There are also many economic and national security risks that businesses with global supply chains must be aware of. Issues like trade friction with other countries or hackers are almost guaranteed problems that a business needs to keep top-of-mind when evaluating its supply chain. Organisations that do not have full visibility into their supplier dependencies or relationships can face business/product failures if they are not careful. Monitoring your supply chain risk continuously through the use of new technology could help overcome potential disruptions.
Who needs to take responsibility?
Where does a company’s responsibility for the products and services provided by third parties in developing countries begin and where does it end?
Companies are increasingly expected to not only refrain from causing damage to the environment, but to rather make a proactively positive contribution to society, together with partners.
The ball is not only in the court of the business community. Solutions to the associated risks require public and private cooperation in which companies and governments must take responsibility, with citizens also playing a prominent role. If we want to face major challenges, such as sufficient clean water and CO2 emissions reductions, we must look at the entire value chain and its global interconnectedness.

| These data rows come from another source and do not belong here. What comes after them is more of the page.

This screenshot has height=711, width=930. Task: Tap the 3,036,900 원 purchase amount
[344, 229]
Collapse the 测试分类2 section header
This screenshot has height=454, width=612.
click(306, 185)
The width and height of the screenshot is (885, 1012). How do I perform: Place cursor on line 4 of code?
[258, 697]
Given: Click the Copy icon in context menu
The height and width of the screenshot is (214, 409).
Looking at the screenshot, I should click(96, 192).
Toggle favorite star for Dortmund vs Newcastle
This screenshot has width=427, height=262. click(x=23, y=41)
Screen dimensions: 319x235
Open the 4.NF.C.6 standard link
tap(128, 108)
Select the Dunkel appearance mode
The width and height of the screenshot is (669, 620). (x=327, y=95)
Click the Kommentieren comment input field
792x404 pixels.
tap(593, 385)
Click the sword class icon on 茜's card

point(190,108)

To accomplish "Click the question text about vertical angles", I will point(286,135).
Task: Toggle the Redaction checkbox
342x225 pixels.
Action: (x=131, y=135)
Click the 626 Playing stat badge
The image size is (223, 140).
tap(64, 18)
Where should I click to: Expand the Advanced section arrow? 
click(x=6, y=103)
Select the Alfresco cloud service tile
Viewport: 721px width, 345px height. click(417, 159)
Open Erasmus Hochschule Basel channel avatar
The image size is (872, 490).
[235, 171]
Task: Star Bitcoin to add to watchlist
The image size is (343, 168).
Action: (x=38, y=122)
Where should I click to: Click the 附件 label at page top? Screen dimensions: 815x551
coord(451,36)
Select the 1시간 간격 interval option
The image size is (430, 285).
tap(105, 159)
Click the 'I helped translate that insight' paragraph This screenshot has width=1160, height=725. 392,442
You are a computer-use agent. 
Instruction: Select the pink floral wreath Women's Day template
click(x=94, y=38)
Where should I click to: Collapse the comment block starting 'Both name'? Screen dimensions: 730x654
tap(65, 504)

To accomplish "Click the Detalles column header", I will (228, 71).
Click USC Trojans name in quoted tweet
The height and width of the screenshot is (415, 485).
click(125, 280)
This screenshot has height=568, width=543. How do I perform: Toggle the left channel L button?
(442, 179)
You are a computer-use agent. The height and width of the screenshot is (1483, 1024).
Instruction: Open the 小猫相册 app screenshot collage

In the everyday reality amplified by COVID-19, the world is confronted with the fact that human behaviour is the cause of a lot of misery and can at the same time be the solution. With some good will, developed countries can leverage this crisis as an accelerator to change human behaviour. This requires that countries must look beyond resolving their own national and local sustainability issues while ignoring the impact of those solutions in other parts of the world.
Developed countries and multinationals should focus more on dealing responsibly with scarce resources such as labour and the environment. On a macro and micro level, they must ask whether they are part of the solution or the problem, not only for themselves, but also for others. Developed countries must try to take even more responsibility when designing national policies, and commit themselves to making value chains truly sustainable, because we are all vulnerable and the natural world does not care about the boundaries, we as humans have defined.
In my opinion developed nations must take responsibility for their historic emissions and contribute the funds and transfer of knowledge to developing countries needed to respond to the major challenges the world is facing varying from eliminating hunger and securing clean water to preventing climate change in its worst scenario. Looking at the entire value chain is central to that.